Ce fascicule a la prétention de vouloir dire LA vérité - en fait, UNE vérité selon l'évangile de la Sainte Ecologie - aux Grenoblois qui fait abstraction de bien des sujets concernant la vie quotidienne des Grenoblois, et surtout qui de toute évidence tronque la vérité sur les chiffres concernant certaines périodes.

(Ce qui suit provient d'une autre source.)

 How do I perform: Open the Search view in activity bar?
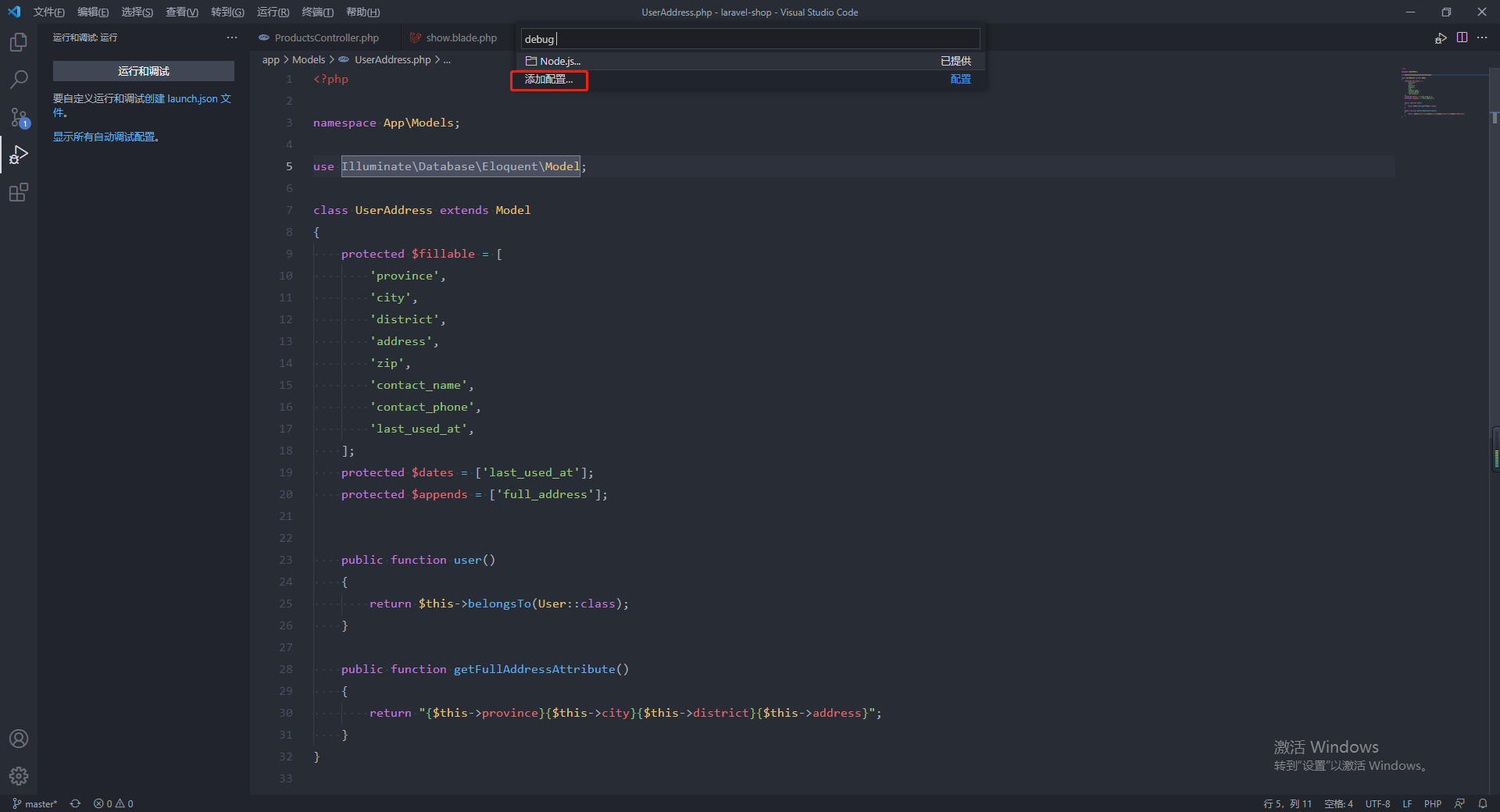click(x=19, y=79)

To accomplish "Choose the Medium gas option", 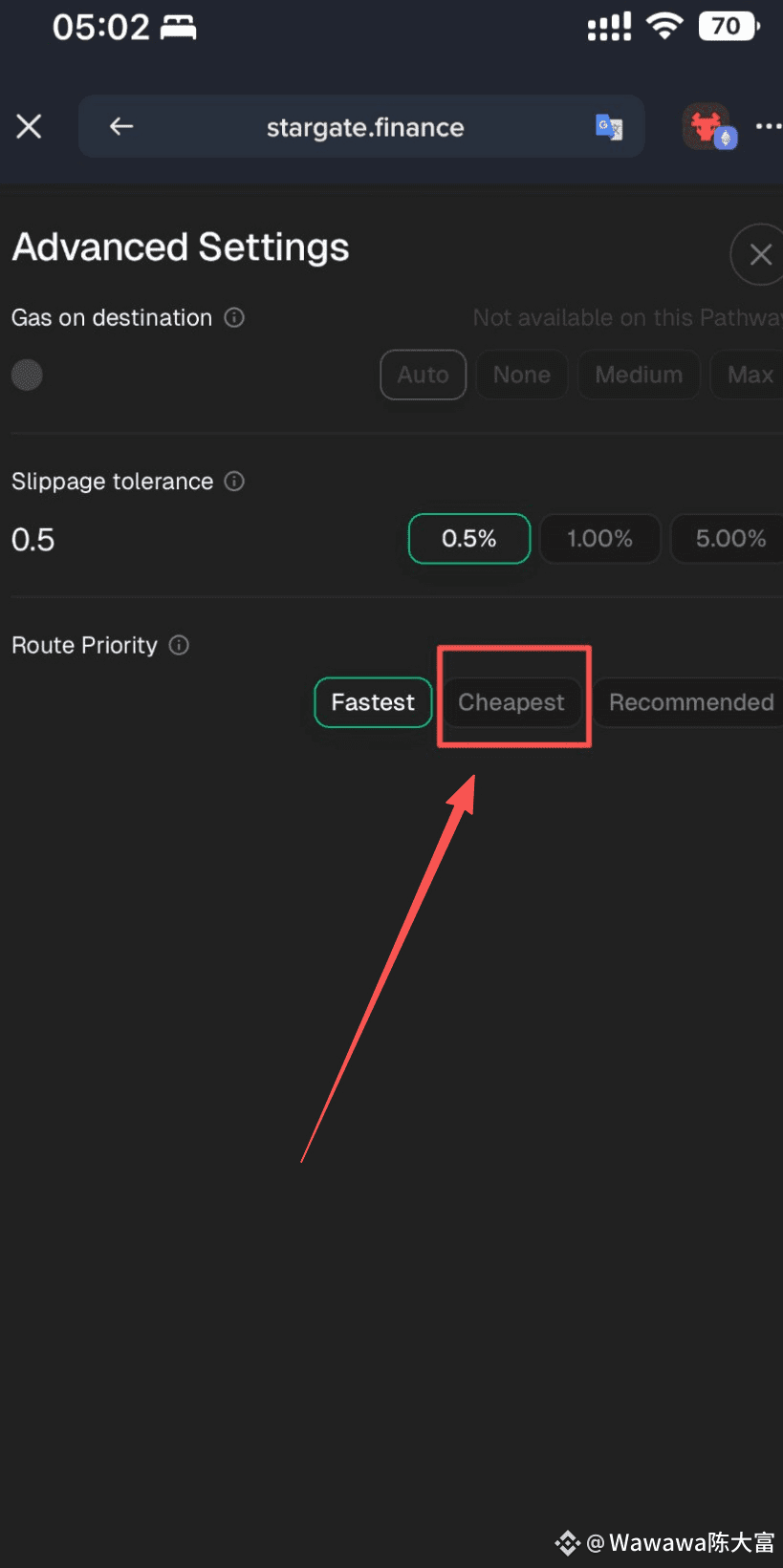I will click(639, 375).
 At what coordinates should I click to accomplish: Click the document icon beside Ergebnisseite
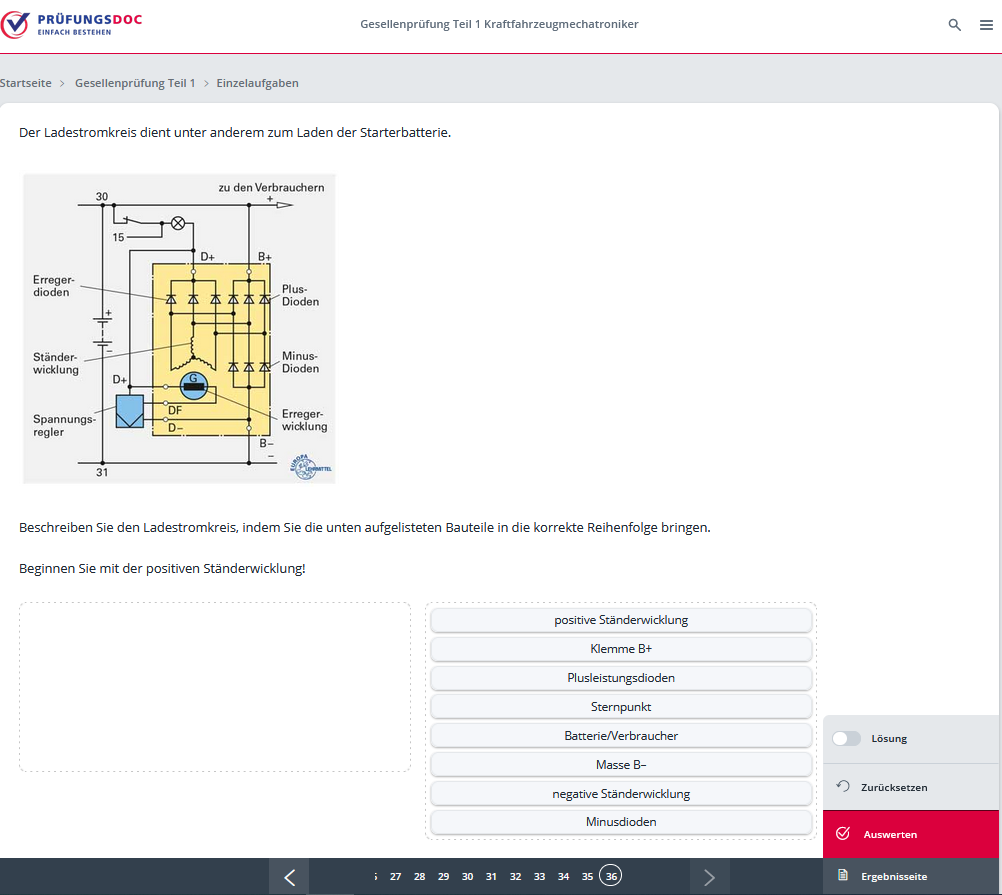(x=842, y=876)
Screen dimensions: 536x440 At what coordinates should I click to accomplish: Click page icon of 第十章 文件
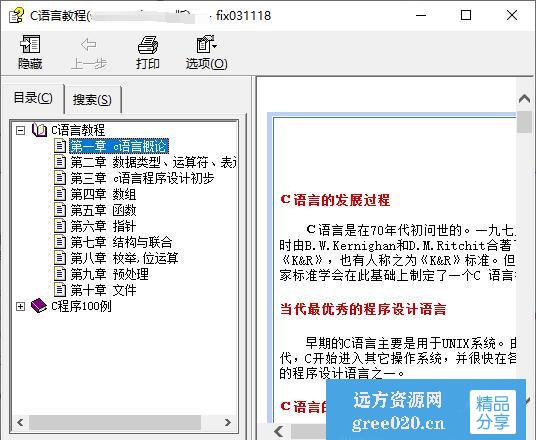coord(60,290)
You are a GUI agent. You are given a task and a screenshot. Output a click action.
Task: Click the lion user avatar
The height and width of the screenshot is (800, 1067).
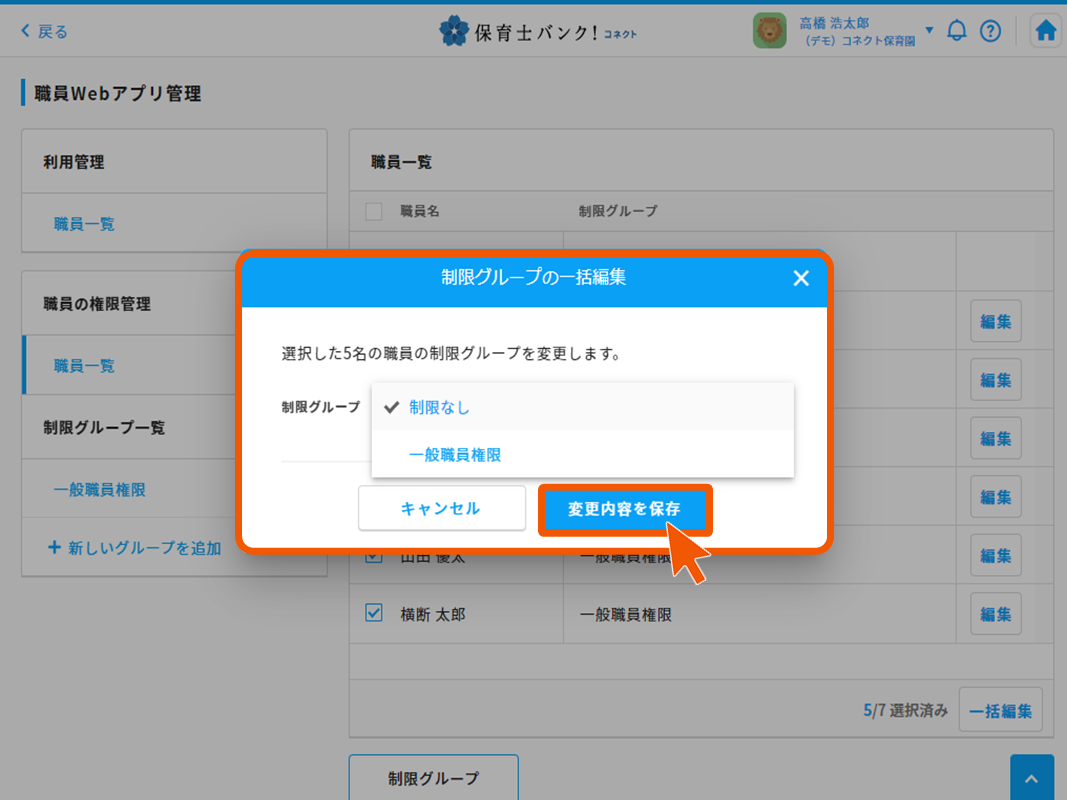pos(769,31)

Par exemple, aucuns chiffres concernant les impots locaux, qui avaient fortement diminués entre 1983 et 1995, lorsque la Droite était au pouvoir, et qui n'ont pas cesser d'augmenter depuis 12 ans en raison d'une véritable politique de racket fiscal au niveau du stationnement, après avoir remis payants tous les parkings qui étaient gratuits avant 1995, et surtout en subventionnant des projets dont certains n'avaient pas nécessité d'avoir lieu en concommitance avec d'autres : Etait-ce bien utile de faire en même temps le Stade d'Agglomération - qui en est actuellement au bas mot à 100 Millions d'Euros alors qu'il n'est pas encore terminé - et la troisième ligne de tramway C - qui a couté plus de 500 Millions d'Euros TTC ? Sans compter dans tout celà que le tracé de cette troisième ligne de tramway aurait pu être moins chère parce que plus court : A quoi celà sert-il de l'avoir fait passer devant la Mairie de Grenoble, sinon pour le seul prestige de Michel Destot ? A rien : 1 ) Ce détour inutile par la Mairie de Grenoble a augmenté le coût de la ligne. 2 ) En ne desservant plus le Boulevard Clémenceau, elle contribue à faire mourir le petit commerce de proximité. 3 ) En passant devant la Mairie de Grenoble, lorsque le Stade des Alpes - puisque c'est desormais officiellement son nom - sera opérationnel, celà va provoquer d'énormes embouteillages de circulation à l'entrée, mais surtout à la sortie des matchs, puisqu'à partir d'une certaine heure avancée de la soirée, les tramways ne circulent plus.
Si vous ajoutez à celà que le nombre de places de parkings prévues a été divisée par deux parce que la nappe phréatique ne permet pas d'aller au-delà de deux niveaux en sous-sol - au lieu de quatre initialement prévus - vous aurez une belle pagaille en perspective les soirs de matchs, sans compter les nuisances sonores et visuelles pour les voisins qui ont besoin de se lever tôt le lendemain pour se rendre à leur travail.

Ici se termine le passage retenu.